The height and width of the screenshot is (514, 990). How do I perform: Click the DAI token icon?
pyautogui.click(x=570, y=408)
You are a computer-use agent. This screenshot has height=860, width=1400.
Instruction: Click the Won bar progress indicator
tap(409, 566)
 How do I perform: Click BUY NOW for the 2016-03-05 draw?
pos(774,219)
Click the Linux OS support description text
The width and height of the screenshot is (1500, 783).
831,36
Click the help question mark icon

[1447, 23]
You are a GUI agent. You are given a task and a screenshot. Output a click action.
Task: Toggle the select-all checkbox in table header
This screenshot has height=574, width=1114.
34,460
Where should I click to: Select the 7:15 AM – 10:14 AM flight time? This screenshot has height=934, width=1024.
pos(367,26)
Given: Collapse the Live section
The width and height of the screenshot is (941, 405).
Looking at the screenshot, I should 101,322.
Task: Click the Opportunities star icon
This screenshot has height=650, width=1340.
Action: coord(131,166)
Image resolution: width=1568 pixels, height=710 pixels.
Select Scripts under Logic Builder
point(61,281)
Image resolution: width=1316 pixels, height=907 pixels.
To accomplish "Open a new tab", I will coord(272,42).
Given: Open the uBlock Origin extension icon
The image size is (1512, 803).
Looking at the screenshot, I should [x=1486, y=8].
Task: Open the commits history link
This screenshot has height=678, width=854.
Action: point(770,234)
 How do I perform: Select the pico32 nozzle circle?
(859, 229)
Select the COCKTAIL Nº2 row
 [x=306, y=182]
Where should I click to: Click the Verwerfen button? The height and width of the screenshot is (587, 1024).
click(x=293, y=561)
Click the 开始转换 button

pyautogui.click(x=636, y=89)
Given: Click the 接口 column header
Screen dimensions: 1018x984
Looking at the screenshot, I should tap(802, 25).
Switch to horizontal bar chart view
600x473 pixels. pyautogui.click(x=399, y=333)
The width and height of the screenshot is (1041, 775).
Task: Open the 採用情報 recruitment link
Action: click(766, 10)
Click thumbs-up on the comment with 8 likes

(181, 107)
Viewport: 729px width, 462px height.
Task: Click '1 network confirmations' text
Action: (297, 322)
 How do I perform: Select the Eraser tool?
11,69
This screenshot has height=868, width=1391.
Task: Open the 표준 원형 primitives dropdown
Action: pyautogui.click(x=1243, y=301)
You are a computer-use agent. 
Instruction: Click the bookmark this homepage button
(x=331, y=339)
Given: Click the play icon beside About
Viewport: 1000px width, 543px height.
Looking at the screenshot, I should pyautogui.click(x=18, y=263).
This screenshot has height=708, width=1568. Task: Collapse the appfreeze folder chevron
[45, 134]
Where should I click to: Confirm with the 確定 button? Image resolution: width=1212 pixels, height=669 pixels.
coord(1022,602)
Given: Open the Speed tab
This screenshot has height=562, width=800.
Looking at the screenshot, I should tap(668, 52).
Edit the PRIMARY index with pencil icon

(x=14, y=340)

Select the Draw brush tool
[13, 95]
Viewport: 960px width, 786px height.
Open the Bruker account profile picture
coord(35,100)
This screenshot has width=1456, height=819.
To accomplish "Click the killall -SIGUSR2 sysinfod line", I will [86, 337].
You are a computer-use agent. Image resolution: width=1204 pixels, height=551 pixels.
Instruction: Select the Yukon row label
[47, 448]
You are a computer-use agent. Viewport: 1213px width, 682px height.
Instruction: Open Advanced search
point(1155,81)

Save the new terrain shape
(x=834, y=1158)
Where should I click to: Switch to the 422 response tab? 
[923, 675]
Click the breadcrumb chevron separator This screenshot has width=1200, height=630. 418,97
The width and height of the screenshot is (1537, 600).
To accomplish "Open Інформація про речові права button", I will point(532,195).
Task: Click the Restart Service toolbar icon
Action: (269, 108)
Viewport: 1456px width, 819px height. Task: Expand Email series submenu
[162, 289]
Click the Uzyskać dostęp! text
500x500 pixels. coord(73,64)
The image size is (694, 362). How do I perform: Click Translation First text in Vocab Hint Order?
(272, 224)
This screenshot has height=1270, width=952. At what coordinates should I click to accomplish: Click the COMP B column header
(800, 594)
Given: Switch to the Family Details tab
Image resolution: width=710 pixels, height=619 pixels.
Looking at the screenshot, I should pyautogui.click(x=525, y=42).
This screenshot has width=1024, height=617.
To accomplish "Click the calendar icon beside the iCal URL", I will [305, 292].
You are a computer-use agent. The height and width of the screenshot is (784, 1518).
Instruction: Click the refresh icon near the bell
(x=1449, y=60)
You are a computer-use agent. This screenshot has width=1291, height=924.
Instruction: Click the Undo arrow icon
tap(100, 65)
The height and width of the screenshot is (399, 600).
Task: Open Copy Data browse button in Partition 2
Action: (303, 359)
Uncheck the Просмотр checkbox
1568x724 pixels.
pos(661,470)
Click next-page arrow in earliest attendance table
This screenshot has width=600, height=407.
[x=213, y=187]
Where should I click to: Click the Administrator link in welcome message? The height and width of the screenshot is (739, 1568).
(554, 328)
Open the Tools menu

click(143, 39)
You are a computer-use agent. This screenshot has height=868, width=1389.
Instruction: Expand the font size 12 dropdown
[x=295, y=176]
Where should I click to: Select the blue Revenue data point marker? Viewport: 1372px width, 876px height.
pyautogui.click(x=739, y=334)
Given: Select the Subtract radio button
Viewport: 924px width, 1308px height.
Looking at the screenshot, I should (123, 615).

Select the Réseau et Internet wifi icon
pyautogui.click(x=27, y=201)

::::

Directive ->
Please reproduce the stretch of items from the line that contains "Task: Open the commits history link" through the line that contains "(x=14, y=340)", word for word.

Answer for the task ->
Task: Open the commits history link
This screenshot has height=678, width=854.
Action: point(770,234)
 How do I perform: Select the pico32 nozzle circle?
(859, 229)
Select the COCKTAIL Nº2 row
 [x=306, y=182]
Where should I click to: Click the Verwerfen button? The height and width of the screenshot is (587, 1024).
click(x=293, y=561)
Click the 开始转换 button

pyautogui.click(x=636, y=89)
Given: Click the 接口 column header
Screen dimensions: 1018x984
Looking at the screenshot, I should tap(802, 25).
Switch to horizontal bar chart view
600x473 pixels. pyautogui.click(x=399, y=333)
The width and height of the screenshot is (1041, 775).
Task: Open the 採用情報 recruitment link
Action: click(766, 10)
Click thumbs-up on the comment with 8 likes

(181, 107)
Viewport: 729px width, 462px height.
Task: Click '1 network confirmations' text
Action: (297, 322)
 How do I perform: Select the Eraser tool?
11,69
This screenshot has height=868, width=1391.
Task: Open the 표준 원형 primitives dropdown
Action: pyautogui.click(x=1243, y=301)
You are a computer-use agent. 
Instruction: Click the bookmark this homepage button
(x=331, y=339)
Given: Click the play icon beside About
Viewport: 1000px width, 543px height.
Looking at the screenshot, I should pyautogui.click(x=18, y=263).
This screenshot has height=708, width=1568. Task: Collapse the appfreeze folder chevron
[45, 134]
Where should I click to: Confirm with the 確定 button? Image resolution: width=1212 pixels, height=669 pixels.
coord(1022,602)
Given: Open the Speed tab
This screenshot has height=562, width=800.
Looking at the screenshot, I should tap(668, 52).
Edit the PRIMARY index with pencil icon

(x=14, y=340)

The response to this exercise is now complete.